Epidemiology and evolution
The frequency of this disorder is between 3 and 13%. Social anxiety can therefore be considered a fairly common mental disorder. The prevalence rate is highest in the United States. WHO considers the latter to be the same for men and women, but some do not agree with this finding.
Social anxiety disorder usually appears in the middle of adolescence, that is, between the ages of 12 and 18. Once installed, TAS is permanent and lasts a lifetime.
Its development is usually gradual, but it can also appear as a result of a stressful or humiliating experience. When its onset is gradual, people usually cannot remember precisely when it started.
Management of social anxiety disorder
Cognitive behavioral psychotherapies are considered to be effective in the treatment of social anxiety disorder. Treatment may or may not occur in a clinical setting.
In other words, the person may not meet the diagnostic criteria for social phobia. This does not, however, prevent the clinician from providing her with tools to help reduce her blood pressure in potentially stressful situations for her.
In this context, the technique of progressive exposure is commonly used. Through relaxation and parallel work on the thoughts and emotions felt by the person, the therapist establishes a list of goals to be achieved throughout therapy. The end goal is for the patient to be able to face their greatest fears without anxiety.
Beyond social embarrassment …
Certainly, social anxiety can exist naturally in certain situations. It can also manifest in a subject in certain situations without interfering with his performance. However, as we have explained, social anxiety disorder goes far beyond mild social discomfort when doing group tasks.
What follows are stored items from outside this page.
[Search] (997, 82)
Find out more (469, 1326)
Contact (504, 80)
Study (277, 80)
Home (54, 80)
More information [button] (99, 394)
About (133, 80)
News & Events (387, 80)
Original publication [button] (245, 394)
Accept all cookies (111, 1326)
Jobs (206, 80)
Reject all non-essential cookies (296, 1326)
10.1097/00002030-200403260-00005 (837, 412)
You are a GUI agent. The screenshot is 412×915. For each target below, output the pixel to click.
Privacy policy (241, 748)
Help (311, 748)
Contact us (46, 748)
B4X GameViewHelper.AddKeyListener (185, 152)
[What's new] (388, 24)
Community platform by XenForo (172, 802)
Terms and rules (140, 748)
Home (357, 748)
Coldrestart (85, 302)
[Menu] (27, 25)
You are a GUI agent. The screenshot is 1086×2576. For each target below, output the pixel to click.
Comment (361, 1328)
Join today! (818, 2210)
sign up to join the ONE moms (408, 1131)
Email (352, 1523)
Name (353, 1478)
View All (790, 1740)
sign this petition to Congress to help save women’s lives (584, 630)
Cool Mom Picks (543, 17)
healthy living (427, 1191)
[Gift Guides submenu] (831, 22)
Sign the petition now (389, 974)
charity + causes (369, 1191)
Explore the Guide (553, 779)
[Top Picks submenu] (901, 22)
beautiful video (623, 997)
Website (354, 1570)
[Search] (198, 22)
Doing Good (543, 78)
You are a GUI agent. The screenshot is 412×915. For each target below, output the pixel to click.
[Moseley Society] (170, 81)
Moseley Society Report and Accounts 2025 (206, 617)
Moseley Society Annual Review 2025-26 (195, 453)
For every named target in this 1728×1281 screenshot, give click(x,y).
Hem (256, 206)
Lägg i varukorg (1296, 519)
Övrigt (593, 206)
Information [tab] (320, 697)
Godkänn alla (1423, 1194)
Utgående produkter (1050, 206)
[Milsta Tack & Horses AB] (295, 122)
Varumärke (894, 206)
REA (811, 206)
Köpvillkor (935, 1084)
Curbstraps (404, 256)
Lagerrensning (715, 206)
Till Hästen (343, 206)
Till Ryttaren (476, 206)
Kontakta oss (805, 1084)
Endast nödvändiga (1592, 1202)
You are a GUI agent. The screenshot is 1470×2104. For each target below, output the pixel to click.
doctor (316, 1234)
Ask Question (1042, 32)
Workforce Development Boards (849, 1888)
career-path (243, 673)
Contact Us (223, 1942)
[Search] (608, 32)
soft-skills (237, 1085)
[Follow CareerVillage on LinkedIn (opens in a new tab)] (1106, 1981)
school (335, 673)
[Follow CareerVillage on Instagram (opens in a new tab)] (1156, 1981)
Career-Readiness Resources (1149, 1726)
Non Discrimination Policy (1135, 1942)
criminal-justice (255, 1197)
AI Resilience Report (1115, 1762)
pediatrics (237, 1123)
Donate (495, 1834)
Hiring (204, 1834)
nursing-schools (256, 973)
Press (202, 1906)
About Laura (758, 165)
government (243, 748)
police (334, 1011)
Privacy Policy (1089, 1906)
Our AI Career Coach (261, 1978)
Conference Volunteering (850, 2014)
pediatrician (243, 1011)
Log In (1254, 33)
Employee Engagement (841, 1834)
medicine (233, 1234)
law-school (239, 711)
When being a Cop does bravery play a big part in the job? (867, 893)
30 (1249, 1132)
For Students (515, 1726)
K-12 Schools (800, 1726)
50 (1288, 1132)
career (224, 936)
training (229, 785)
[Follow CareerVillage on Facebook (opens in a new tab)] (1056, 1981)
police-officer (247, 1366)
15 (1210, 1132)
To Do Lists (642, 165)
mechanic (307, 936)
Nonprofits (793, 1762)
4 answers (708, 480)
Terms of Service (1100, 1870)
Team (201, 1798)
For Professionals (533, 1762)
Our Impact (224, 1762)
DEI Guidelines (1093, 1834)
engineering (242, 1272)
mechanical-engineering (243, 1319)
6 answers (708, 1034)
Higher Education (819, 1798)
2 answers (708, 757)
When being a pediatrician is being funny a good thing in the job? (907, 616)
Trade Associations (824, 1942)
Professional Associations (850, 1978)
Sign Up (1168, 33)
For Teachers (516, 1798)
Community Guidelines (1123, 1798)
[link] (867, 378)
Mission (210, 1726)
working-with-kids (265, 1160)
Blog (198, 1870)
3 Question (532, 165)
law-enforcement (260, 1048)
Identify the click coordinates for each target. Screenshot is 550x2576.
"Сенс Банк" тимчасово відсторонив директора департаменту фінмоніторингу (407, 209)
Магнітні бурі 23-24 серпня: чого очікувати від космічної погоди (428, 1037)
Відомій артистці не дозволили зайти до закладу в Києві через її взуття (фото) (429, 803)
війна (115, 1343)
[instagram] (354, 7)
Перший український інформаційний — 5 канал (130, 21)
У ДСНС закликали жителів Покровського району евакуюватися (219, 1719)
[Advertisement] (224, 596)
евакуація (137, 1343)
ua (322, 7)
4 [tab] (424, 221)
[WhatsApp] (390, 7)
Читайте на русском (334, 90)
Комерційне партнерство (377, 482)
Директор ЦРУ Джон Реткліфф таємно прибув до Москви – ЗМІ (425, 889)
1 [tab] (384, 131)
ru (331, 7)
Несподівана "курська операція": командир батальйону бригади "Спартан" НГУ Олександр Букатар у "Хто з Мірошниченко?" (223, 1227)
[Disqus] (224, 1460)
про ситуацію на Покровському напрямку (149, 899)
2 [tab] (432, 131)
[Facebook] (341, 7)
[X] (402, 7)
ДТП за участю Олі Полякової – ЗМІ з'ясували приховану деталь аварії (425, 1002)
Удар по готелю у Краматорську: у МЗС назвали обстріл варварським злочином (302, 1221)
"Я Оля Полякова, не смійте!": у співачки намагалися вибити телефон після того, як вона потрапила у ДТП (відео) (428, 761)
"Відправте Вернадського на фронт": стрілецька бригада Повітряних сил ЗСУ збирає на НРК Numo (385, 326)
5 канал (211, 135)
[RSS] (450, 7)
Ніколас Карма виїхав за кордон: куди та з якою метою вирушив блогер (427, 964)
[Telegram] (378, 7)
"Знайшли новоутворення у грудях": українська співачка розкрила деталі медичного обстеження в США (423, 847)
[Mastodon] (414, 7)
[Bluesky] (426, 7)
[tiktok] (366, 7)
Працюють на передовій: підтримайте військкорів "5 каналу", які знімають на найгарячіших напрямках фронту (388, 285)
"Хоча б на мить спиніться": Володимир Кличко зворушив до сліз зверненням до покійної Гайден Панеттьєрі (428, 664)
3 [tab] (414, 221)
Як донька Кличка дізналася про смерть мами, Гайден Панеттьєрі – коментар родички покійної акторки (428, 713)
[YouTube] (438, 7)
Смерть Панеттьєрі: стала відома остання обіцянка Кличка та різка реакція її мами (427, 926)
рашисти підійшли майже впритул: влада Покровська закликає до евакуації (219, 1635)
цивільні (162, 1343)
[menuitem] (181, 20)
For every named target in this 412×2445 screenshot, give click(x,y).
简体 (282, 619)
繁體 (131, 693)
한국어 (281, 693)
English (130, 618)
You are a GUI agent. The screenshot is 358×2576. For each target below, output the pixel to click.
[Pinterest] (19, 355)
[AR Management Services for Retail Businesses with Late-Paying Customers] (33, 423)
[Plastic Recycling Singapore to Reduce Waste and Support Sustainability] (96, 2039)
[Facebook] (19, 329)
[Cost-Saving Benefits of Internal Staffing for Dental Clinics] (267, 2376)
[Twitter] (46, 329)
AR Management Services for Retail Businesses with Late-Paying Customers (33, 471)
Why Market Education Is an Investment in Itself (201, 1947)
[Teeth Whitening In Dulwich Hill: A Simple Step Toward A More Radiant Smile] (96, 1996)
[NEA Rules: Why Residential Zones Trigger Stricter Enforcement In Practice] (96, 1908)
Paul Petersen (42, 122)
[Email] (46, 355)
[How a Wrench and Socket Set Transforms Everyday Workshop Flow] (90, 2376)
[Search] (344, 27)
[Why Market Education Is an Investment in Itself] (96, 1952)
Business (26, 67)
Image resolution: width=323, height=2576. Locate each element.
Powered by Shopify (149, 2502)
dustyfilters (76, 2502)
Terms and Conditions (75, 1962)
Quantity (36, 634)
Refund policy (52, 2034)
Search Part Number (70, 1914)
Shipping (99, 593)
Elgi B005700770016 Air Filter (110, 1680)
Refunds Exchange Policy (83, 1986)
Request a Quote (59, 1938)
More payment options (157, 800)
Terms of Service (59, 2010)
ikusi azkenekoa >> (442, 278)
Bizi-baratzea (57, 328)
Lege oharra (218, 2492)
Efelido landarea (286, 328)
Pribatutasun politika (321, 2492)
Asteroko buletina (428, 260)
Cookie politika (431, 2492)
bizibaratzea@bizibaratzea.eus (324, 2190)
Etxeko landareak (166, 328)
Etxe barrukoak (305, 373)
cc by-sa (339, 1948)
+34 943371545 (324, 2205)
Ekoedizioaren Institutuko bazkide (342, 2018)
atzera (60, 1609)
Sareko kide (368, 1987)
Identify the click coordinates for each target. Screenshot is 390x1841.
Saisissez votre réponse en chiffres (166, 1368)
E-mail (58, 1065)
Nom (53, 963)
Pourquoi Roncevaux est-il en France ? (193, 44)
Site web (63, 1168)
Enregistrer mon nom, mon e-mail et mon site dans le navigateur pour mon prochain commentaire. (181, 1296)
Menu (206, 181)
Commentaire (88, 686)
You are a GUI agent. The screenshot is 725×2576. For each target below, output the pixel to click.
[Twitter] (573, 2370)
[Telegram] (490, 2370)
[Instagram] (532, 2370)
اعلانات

Rather, it is a chronic avoidance of activities. Exposure to the group is then felt as a demand that cannot be satisfied. It is characterized by profound discomfort which can result in dizziness, numbness or blockage.
It is therefore important to watch adolescents or young adults when they begin to exhibit this type of behavior. Solving the problem in the social realm does not mean that social anxiety has necessarily disappeared in other situations.
For example, a person may have a relatively low level of social anxiety in a sports setting, but experience seizures at work because they have not worked on their ability to control. Therefore, social anxiety therapy should aim to resolve difficulties in all settings.